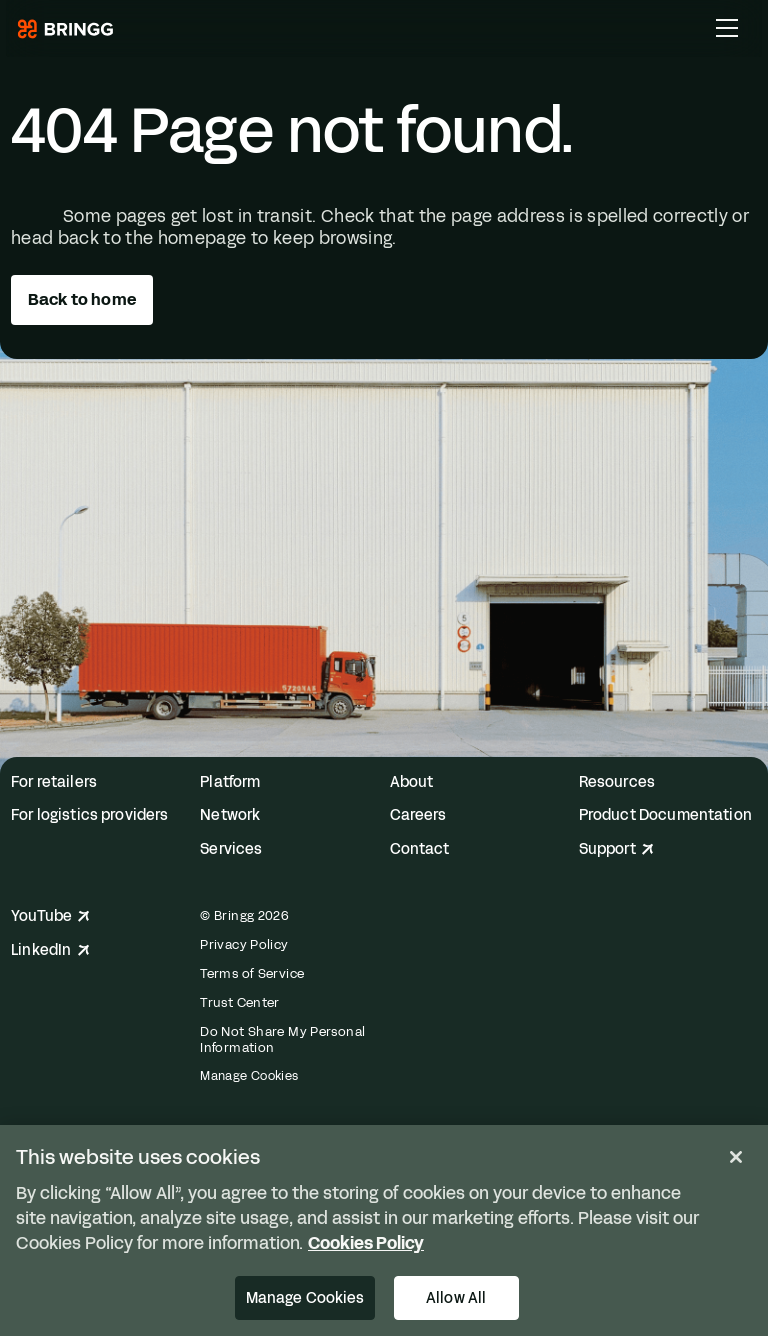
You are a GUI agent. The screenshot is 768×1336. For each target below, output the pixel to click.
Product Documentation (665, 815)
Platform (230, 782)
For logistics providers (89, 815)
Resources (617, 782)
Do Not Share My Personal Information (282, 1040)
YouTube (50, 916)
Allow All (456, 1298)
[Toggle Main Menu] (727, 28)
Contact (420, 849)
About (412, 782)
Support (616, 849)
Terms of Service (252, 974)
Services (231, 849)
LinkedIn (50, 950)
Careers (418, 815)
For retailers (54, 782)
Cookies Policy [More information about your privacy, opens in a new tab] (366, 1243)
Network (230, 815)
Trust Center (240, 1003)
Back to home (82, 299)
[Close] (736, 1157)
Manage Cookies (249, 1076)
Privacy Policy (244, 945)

---

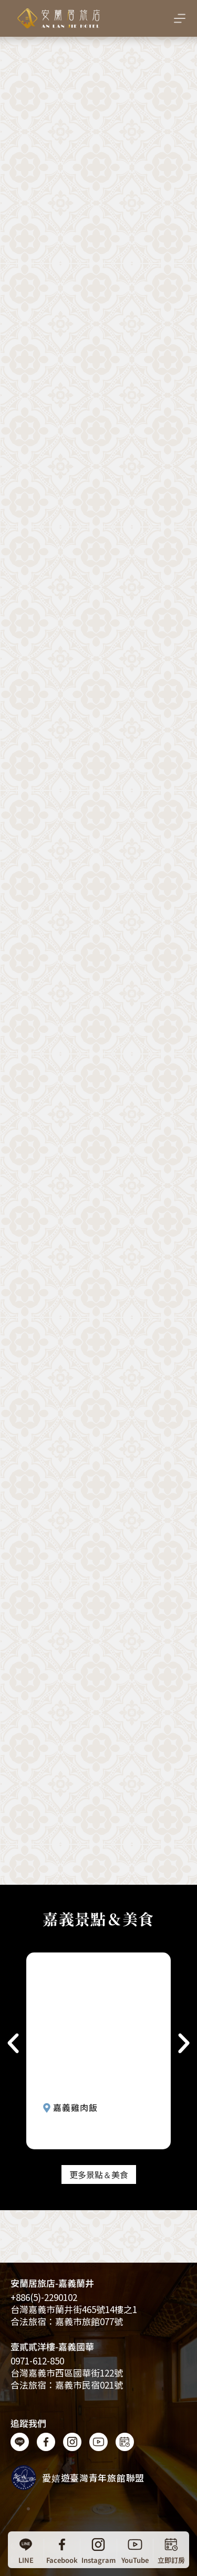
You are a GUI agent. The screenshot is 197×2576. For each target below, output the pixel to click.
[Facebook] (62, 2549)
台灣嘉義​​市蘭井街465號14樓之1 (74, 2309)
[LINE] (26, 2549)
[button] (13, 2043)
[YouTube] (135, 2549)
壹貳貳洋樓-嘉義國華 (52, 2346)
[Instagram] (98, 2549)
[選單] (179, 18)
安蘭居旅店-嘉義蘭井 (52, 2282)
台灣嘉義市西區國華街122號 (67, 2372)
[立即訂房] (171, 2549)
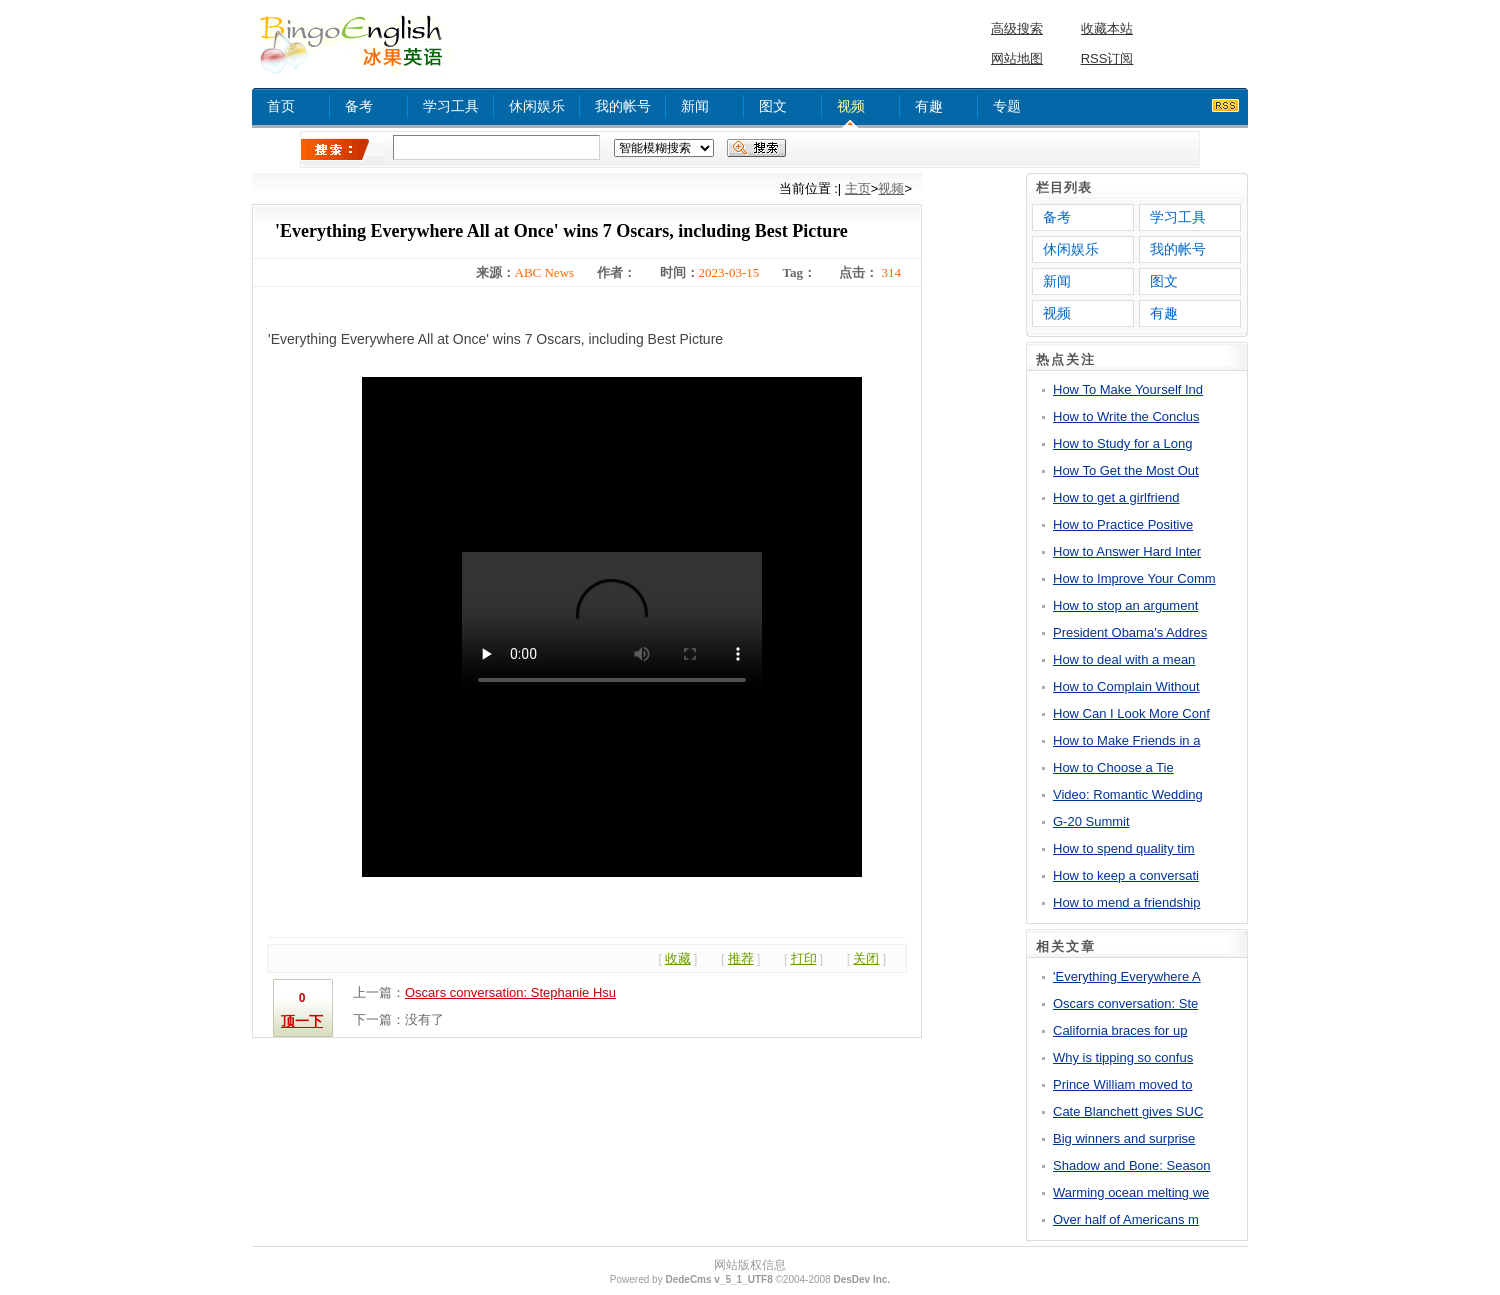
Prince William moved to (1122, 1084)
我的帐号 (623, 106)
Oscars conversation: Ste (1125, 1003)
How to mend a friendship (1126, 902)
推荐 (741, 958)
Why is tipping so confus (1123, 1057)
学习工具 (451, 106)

- Work to complete -
Copy out, word for word, the items between the line holding "You are a GUI agent. The screenshot is 768×1336." and the line holding "Support (616, 849)", both of those lines included.

- Exercise output -
You are a GUI agent. The screenshot is 768×1336. For each target below, output the pixel to click.
Product Documentation (665, 815)
Platform (230, 782)
For logistics providers (89, 815)
Resources (617, 782)
Do Not Share My Personal Information (282, 1040)
YouTube (50, 916)
Allow All (456, 1298)
[Toggle Main Menu] (727, 28)
Contact (420, 849)
About (412, 782)
Support (616, 849)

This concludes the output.